O CAPS Infantil de São José do Egito enfrenta uma situação alarmante que afeta diretamente crianças e adolescentes que dependem de atendimento especializado em saúde mental, é o que foi exposto na Sessão da Cãmara de Vereadores.
A vereadora Fernanda Jucá expôs um caso recente durante Sessão da Câmara, vejam só a gravidade do problema: uma criança que tinha consulta marcada com psiquiatra para o mês de novembro teve o atendimento remarcado para dezembro. Agora, a nova data foi empurrada para março de 2026.
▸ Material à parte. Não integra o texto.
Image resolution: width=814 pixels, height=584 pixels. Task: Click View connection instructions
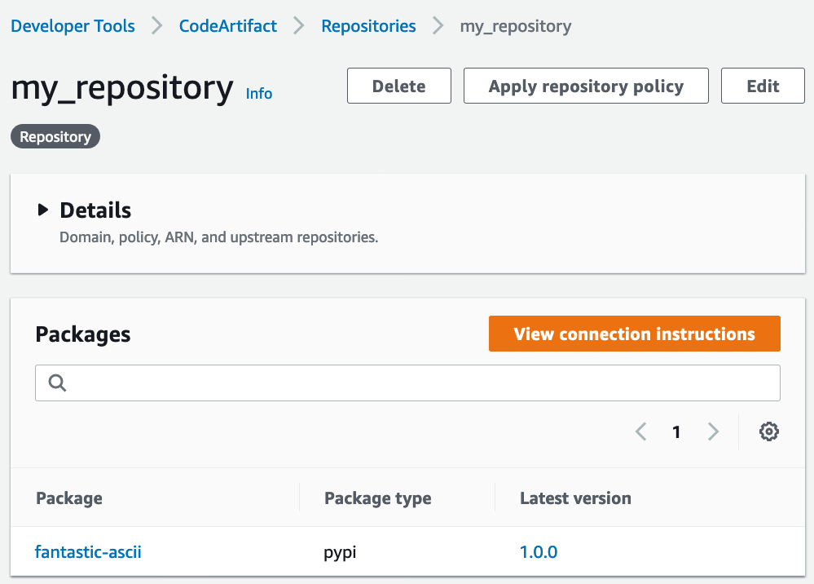(634, 334)
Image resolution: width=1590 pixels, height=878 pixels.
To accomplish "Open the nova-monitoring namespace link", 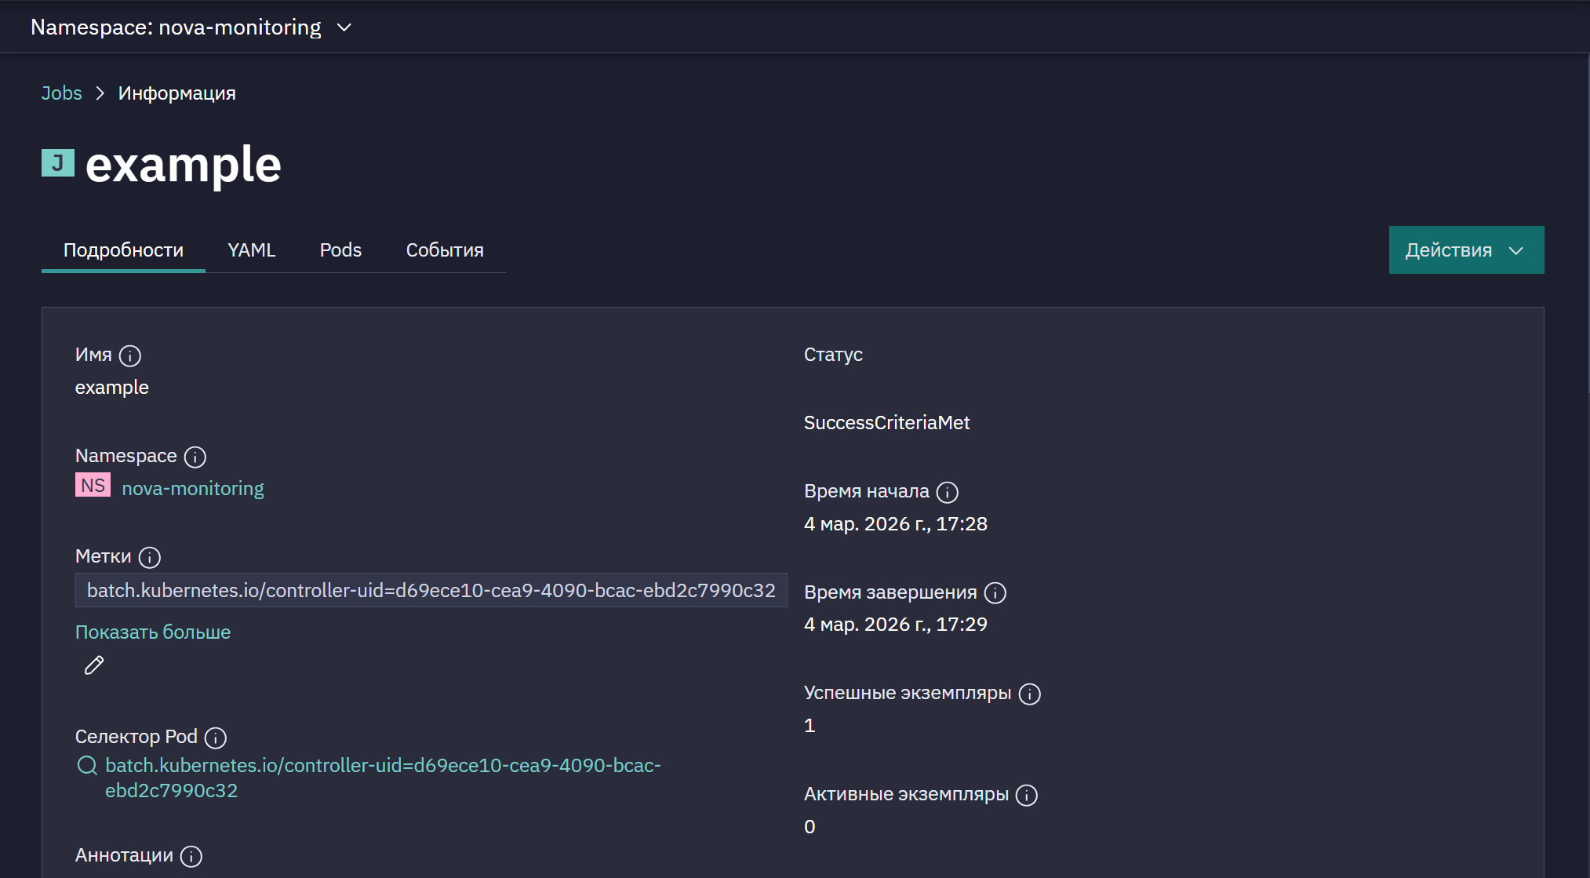I will pos(193,489).
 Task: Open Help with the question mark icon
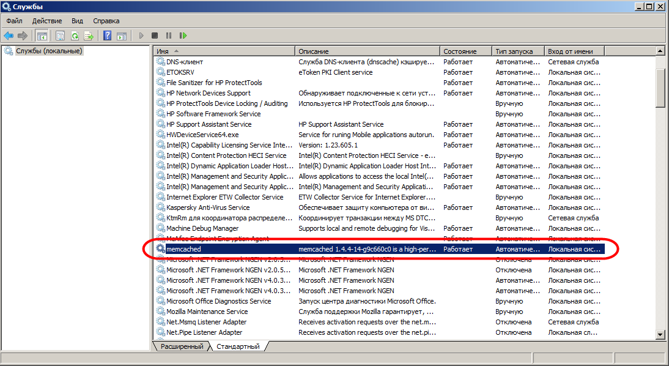(x=107, y=35)
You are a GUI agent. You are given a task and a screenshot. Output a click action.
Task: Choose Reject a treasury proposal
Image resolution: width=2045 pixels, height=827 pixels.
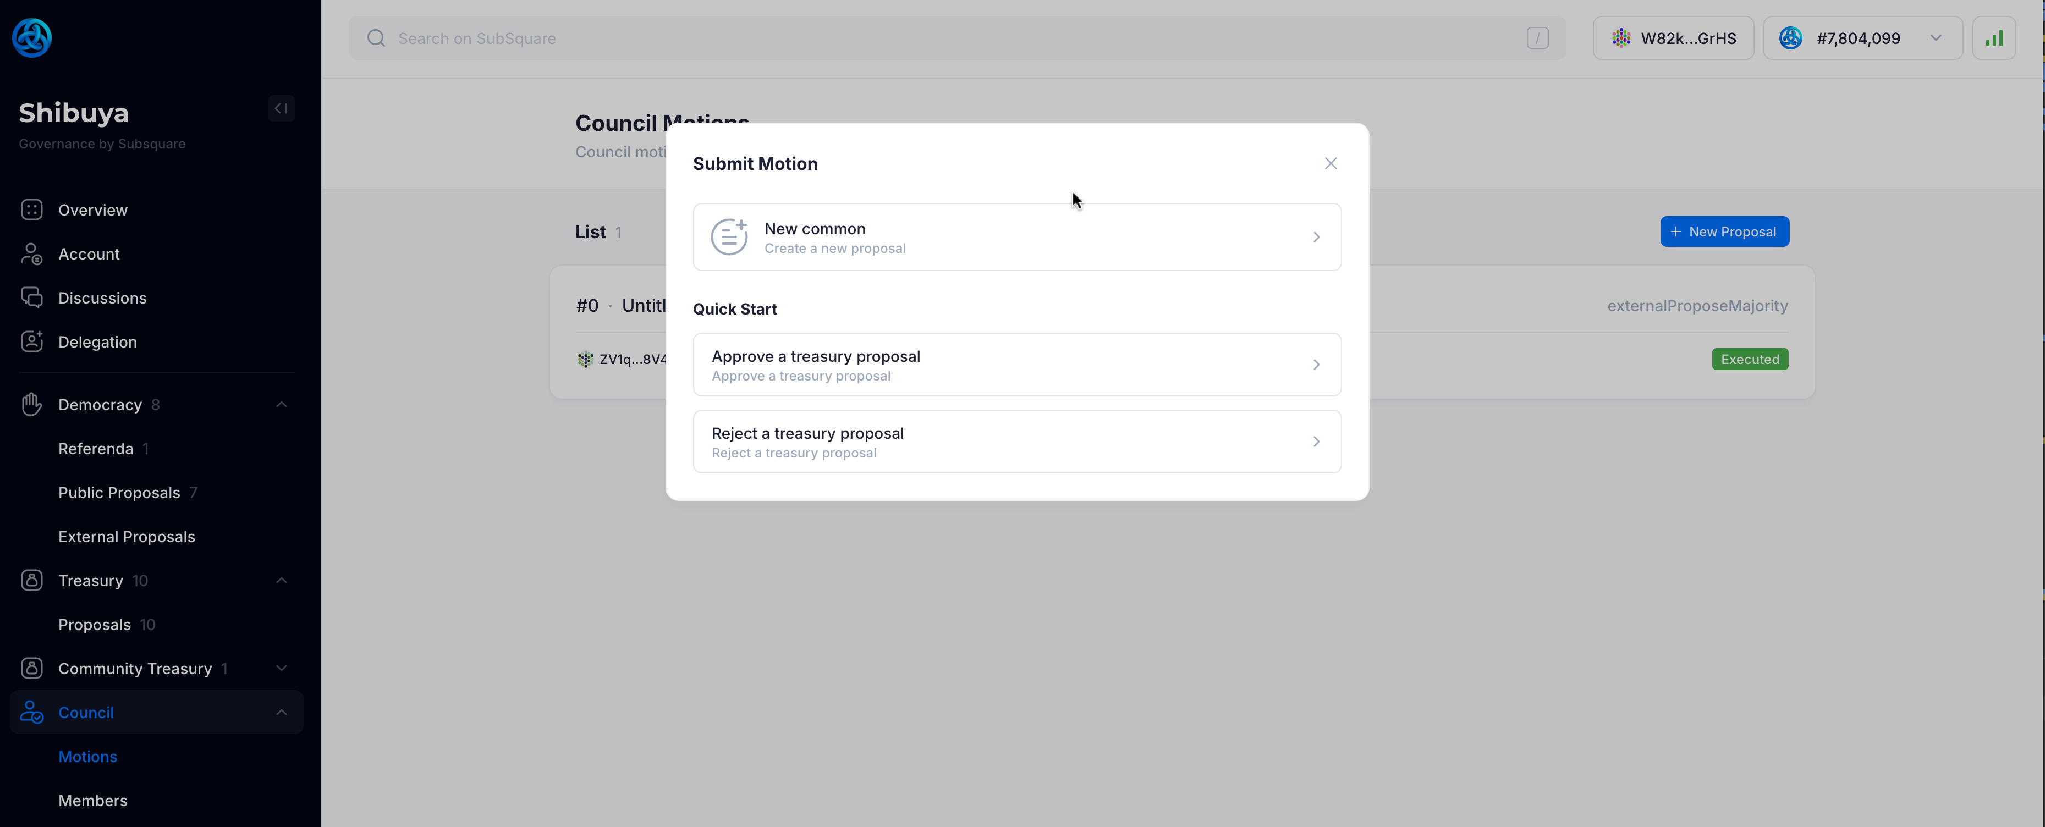coord(1017,441)
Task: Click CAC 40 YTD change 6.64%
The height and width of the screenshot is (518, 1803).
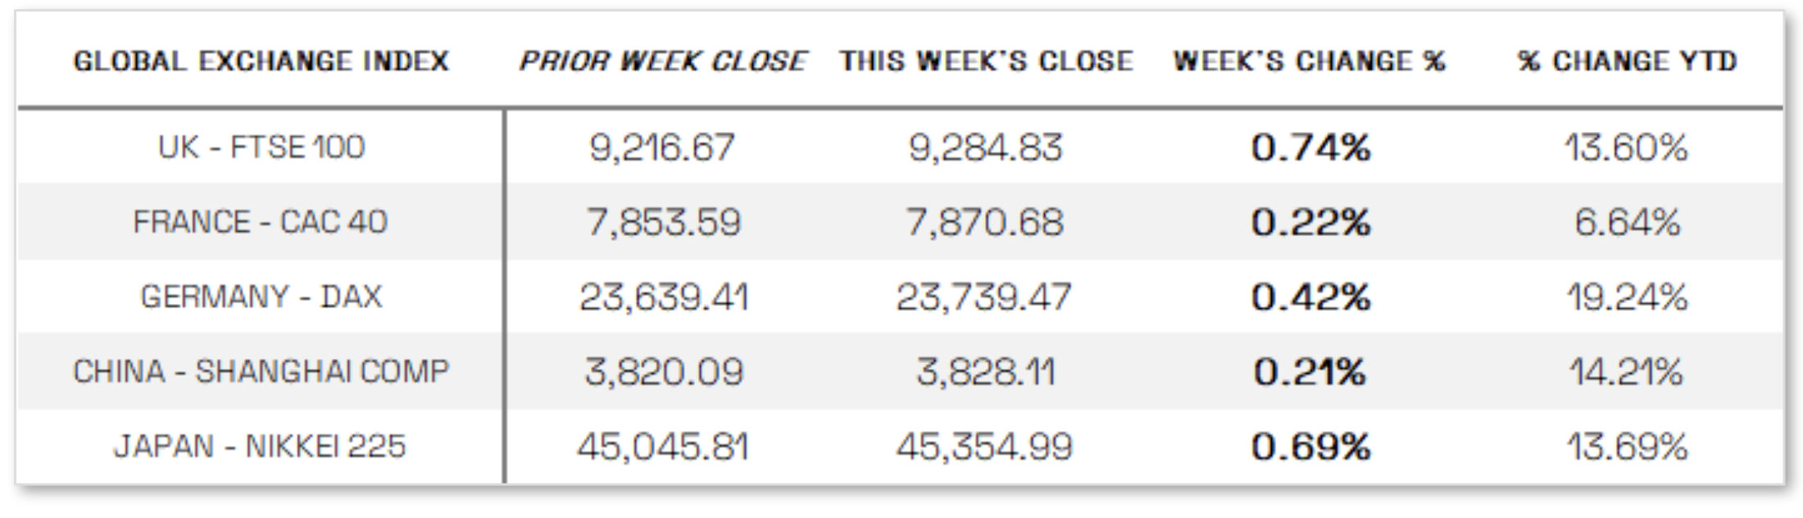Action: tap(1627, 222)
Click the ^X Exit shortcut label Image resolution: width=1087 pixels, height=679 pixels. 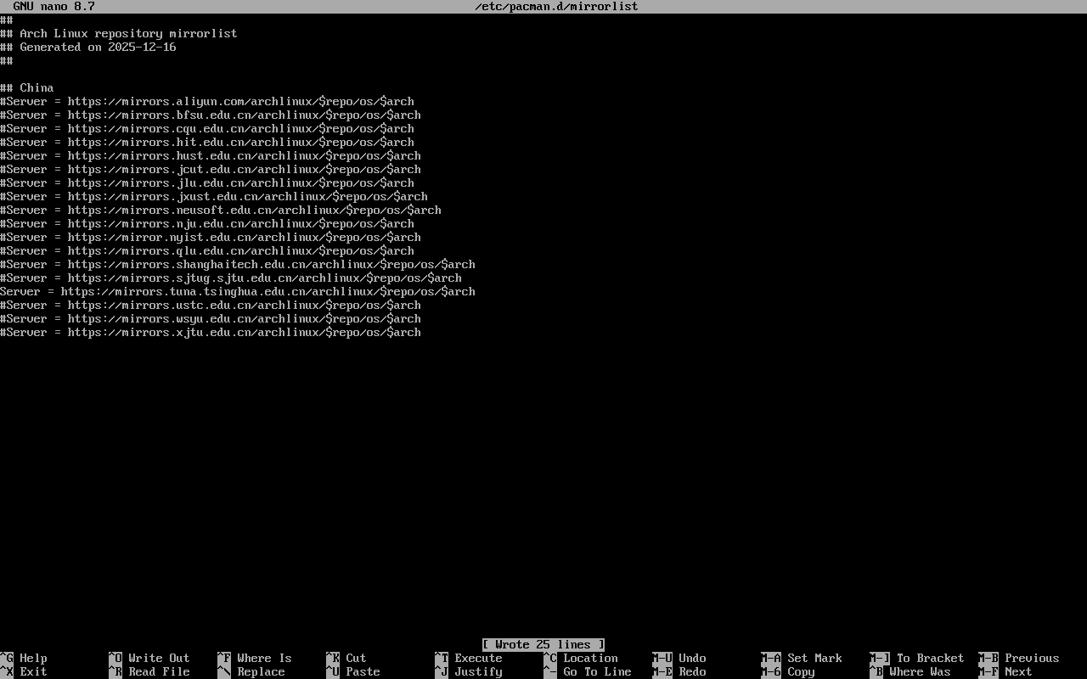click(x=25, y=671)
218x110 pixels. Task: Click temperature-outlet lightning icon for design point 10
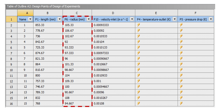[x=138, y=76]

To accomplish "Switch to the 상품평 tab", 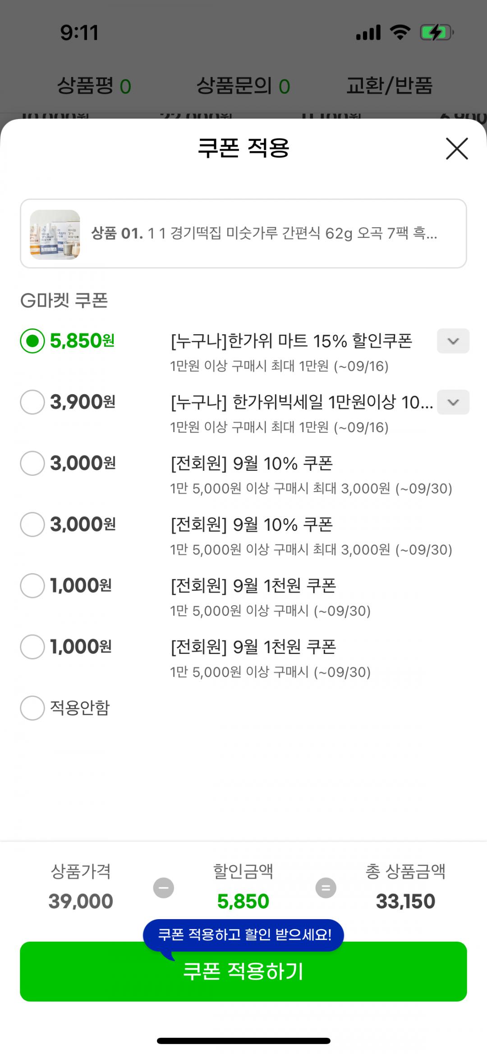I will [x=94, y=86].
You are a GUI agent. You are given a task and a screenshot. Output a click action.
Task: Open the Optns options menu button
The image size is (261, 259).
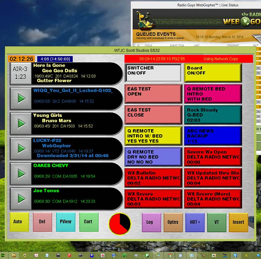(173, 223)
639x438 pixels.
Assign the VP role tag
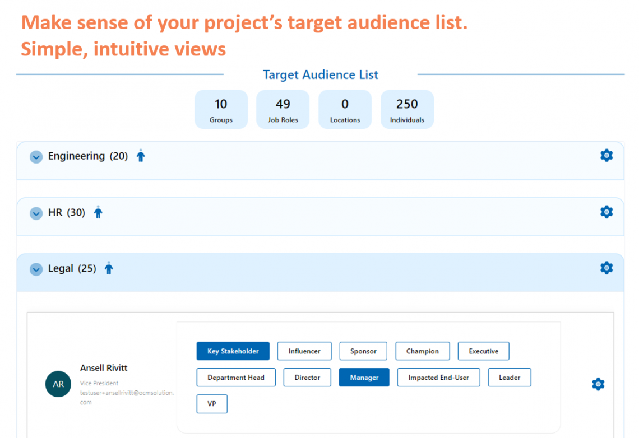click(x=212, y=403)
A demora não é um caso isolado, mas reflexo de uma sobrecarga estrutural preocupante também exposta na Sessão pela vereadora. Atualmente, o CAPS Infantil atende cerca de 780 crianças e adolescentes segundo a parlamentar, contando com apenas 13 profissionais para dar suporte a toda essa demanda. O número é insuficiente para garantir acompanhamento contínuo, avaliações no tempo adequado e intervenções precoces — fundamentais no cuidado em saúde mental infantil.
Eles tem a medicação e tem o acompanhamento especializado, porém o acompanhamento se torna ineficaz pela demanda alta e oferta baixa, o que pode agravar quadros clínicos e impactar o desenvolvimento, a vida escolar e familiar desses pacientes.
A alta demanda e a falta de profissionais escancaram a urgência de investimentos, ampliação da equipe e reorganização do serviço. Saúde mental infantil não pode esperar — cada mês de atraso pode representar anos de prejuízo para uma criança.